## Aim 1
In the mailing-list thread about the missing getOptions method, which SDK version were the pipelines being migrated from?
## Aim 2
Extend the mailing-list thread about the missing getOptions method, picking up right after its final line.

You are viewing a plain text version of this content. The canonical link for it is here.
Posted to user@beam.apache.org by Csaba Kassai <cs...@doctusoft.com> on 2017/07/26 15:52:39 UTC

Missing getOptions on Pipeline class

Hi,

we are currently migrating our pipelines written with the 1.9.x (pre-beam)
Dataflow Java SDK to the 2.0.0 version which is based on the 2.0.0 Beam SDK.
One change which cases a lot of headache is that getOptions method was
removed from the Pipeline class.
We used this method a lot during constructing the pipelines, for example in
composite PTransforms like this:

class MyTransform extends PTransform<PCollection<String>, PDone> {

   public PDone apply(PCollection<String> input) {
     PipelineOptions options = input.getPipeline().getOptions();
    ....
  }
}

Could you tell me what was the motivation for removing this method from the
pipeline?
Is there a nicer way to get the options inside a composite transformation,
than to pass it via the constructor?

Thanks,
Csabi

Re: Missing getOptions on Pipeline class

Posted by Csaba Kassai <cs...@doctusoft.com>.

## Collected data

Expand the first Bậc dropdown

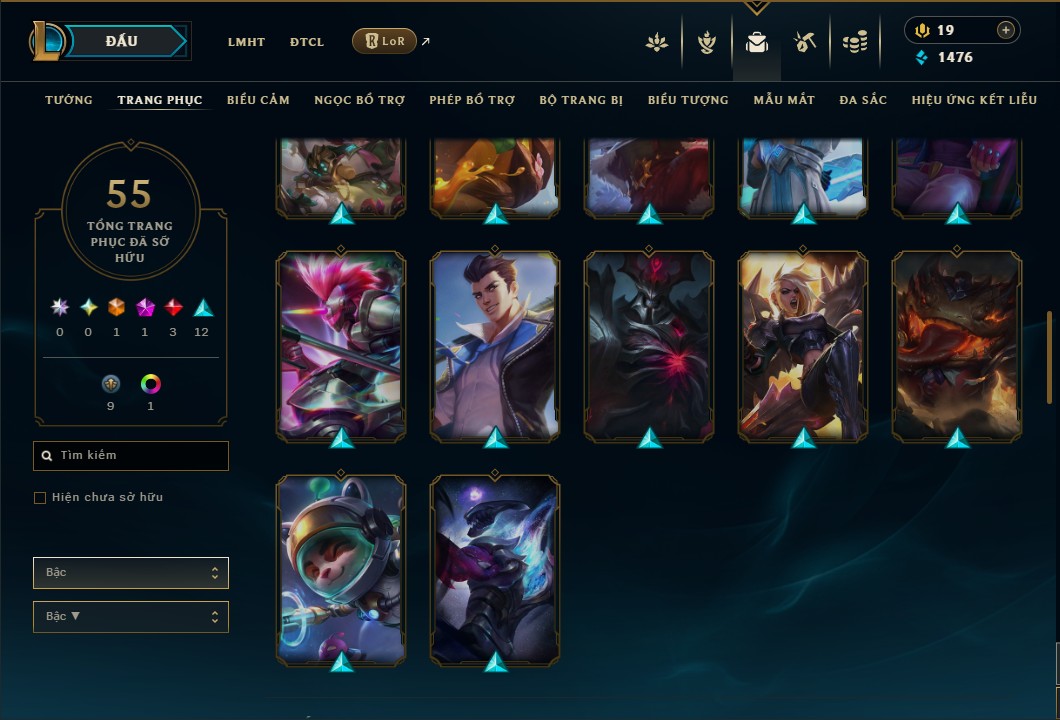coord(130,573)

## Expected output 1
The 1.9.x (pre-beam) Dataflow Java SDK.

## Expected output 2
Hi Eugene,

thanks for the answer, with the templates it totally makes sense.
Csabi


On Wed, 26 Jul 2017 at 18:10 Eugene Kirpichov <ki...@google.com> wrote:

> Hi Csaba,
>
> getOptions() was removed, and capturing PipelineOptions in the transform
> constructor is discouraged (or perhaps forbidden - not sure) because of the
> addition of templates (ValueProvider's) - the pipeline may be constructed,
> saved in a template, and then the template can be run with different
> PipelineOptions. Because of that, the Pipeline object itself can not have a
> defined set of options; and if you capture the PipelineOptions in the
> transform constructor, you may end up with confusing behavior if this
> pipeline is run with a different set of options than it was constructed
> with.
>
> Not sure if we have docs for that yet on the Beam website (if we don't, we
> should), but meanwhile take a look at the Dataflow docs
> https://cloud.google.com/dataflow/docs/templates/creating-templates
>
> Note that you're still allowed to access PipelineOptions, for example,
> from a DoFn, via ProcessContext.pipelineOptions() - because at runtime,
> options are always available.
>
> Let me know if this helps.
>
> On Wed, Jul 26, 2017 at 8:52 AM Csaba Kassai <cs...@doctusoft.com>
> wrote:
>
>> Hi,
>>
>> we are currently migrating our pipelines written with the 1.9.x
>> (pre-beam) Dataflow Java SDK to the 2.0.0 version which is based on the
>> 2.0.0 Beam SDK.
>> One change which cases a lot of headache is that getOptions method was
>> removed from the Pipeline class.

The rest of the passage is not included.